Record extracts:
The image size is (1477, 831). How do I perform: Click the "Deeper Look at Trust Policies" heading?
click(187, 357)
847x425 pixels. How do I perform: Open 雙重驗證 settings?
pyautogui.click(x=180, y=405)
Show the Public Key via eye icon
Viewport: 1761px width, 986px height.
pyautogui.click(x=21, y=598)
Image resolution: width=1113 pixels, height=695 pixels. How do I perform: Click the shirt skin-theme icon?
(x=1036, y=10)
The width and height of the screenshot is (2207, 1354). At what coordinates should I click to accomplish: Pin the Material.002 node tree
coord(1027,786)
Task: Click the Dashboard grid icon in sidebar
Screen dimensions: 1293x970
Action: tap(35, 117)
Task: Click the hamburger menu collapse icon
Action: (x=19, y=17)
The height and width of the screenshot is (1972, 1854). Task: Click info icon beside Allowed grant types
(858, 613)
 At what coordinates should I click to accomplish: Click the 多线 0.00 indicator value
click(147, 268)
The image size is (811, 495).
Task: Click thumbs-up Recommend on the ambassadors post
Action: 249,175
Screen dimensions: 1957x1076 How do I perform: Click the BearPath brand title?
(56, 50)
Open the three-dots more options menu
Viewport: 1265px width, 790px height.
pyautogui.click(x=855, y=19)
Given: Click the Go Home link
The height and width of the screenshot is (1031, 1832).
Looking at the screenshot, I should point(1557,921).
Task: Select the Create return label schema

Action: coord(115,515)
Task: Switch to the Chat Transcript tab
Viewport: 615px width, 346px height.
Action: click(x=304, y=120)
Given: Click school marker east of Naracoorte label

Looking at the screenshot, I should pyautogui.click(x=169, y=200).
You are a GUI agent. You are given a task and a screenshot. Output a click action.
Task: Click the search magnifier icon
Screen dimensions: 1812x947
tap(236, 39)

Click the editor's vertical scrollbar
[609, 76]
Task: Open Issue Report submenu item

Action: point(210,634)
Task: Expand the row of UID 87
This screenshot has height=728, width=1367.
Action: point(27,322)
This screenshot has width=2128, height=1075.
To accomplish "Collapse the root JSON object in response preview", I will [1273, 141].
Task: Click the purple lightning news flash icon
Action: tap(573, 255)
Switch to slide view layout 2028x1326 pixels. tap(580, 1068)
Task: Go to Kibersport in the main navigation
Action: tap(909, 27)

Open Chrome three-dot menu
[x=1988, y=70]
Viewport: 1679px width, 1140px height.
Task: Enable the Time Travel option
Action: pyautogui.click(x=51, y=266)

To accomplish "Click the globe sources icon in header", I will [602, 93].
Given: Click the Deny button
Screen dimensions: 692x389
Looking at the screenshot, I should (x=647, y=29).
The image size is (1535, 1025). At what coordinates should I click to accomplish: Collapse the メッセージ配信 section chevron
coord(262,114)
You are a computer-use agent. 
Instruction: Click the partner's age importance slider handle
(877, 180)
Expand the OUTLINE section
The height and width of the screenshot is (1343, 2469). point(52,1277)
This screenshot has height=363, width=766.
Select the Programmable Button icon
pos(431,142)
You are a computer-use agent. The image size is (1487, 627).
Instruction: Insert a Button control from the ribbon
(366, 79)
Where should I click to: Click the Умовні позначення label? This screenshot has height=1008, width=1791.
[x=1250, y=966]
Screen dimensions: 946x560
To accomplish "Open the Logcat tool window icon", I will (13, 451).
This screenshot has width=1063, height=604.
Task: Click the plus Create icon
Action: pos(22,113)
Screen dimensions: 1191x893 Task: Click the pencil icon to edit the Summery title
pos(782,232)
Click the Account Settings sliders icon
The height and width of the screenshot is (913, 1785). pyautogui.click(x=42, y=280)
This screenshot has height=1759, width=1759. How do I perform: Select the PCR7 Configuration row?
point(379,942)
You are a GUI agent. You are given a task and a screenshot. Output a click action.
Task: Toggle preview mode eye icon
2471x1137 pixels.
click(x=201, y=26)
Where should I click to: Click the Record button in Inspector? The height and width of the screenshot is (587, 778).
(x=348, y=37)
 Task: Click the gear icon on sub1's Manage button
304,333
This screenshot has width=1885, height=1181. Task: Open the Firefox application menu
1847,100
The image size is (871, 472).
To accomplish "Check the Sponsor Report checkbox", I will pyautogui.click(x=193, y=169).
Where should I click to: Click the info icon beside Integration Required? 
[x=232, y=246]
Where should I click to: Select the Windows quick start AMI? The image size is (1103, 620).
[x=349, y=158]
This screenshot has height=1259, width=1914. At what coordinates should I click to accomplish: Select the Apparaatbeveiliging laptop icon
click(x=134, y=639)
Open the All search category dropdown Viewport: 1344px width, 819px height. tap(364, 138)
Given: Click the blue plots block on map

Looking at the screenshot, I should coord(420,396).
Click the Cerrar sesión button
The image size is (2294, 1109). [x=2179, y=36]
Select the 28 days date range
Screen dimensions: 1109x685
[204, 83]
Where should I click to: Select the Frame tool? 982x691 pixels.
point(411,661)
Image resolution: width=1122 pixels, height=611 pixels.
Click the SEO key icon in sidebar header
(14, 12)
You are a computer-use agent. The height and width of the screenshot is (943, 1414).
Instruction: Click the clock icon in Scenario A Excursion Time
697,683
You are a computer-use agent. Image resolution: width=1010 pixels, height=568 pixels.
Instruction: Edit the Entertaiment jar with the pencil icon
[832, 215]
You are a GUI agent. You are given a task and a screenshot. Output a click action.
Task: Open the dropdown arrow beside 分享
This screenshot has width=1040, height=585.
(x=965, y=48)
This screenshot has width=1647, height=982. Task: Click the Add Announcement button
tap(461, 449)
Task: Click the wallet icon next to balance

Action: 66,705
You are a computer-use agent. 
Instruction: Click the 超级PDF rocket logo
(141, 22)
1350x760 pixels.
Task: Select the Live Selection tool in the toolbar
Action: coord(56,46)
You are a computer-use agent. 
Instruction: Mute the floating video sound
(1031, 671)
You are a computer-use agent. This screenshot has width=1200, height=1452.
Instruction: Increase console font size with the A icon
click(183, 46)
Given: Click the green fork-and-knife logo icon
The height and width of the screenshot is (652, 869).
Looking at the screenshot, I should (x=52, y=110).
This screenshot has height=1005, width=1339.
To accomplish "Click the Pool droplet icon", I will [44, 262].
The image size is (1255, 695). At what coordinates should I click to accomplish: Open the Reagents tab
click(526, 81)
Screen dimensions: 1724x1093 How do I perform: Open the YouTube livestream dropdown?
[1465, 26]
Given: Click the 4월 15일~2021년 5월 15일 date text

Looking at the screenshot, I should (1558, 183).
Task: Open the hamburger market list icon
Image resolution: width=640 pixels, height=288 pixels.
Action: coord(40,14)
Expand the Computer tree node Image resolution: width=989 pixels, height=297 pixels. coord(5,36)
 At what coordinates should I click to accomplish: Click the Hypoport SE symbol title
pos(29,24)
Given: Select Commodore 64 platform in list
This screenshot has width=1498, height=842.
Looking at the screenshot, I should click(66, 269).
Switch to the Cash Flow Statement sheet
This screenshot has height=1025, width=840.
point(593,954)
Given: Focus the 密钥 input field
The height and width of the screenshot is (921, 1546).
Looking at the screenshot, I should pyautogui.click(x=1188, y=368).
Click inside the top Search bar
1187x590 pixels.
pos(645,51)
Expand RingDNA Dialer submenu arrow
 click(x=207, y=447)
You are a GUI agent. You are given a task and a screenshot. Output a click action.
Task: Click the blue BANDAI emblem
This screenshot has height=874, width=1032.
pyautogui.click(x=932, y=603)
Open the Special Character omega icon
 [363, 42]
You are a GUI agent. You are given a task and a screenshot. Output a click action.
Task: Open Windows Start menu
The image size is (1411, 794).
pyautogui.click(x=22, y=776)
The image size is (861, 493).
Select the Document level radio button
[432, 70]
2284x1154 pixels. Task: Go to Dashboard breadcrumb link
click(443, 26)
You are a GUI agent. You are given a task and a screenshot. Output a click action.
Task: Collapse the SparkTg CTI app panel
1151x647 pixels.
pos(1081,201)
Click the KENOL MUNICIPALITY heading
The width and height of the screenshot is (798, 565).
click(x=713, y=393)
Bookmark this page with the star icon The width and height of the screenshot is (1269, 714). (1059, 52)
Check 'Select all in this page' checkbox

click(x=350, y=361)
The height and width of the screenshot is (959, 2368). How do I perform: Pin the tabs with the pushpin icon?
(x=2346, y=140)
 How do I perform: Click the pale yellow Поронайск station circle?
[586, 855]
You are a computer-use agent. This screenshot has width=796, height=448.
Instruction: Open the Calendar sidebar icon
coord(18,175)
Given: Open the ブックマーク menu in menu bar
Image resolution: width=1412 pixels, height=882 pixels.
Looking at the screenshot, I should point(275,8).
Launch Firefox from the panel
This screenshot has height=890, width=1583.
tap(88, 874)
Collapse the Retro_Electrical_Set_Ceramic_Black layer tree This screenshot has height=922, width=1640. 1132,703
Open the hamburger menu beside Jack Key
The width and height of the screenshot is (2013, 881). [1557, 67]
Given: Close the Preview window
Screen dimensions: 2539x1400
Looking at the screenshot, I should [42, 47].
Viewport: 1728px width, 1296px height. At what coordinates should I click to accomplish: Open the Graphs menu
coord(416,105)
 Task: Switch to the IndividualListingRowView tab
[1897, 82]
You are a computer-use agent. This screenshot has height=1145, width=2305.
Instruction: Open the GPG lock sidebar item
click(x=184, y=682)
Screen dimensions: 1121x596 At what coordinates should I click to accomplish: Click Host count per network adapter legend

Exercise goal: Set down only the lines above that fall between the line holding "Expand the Computer" and the line holding "Given: Select Commodore 64 platform in list", inclusive, keeping each exact.

Response:
Expand the Computer tree node Image resolution: width=989 pixels, height=297 pixels. coord(5,36)
 At what coordinates should I click to accomplish: Click the Hypoport SE symbol title
pos(29,24)
Given: Select Commodore 64 platform in list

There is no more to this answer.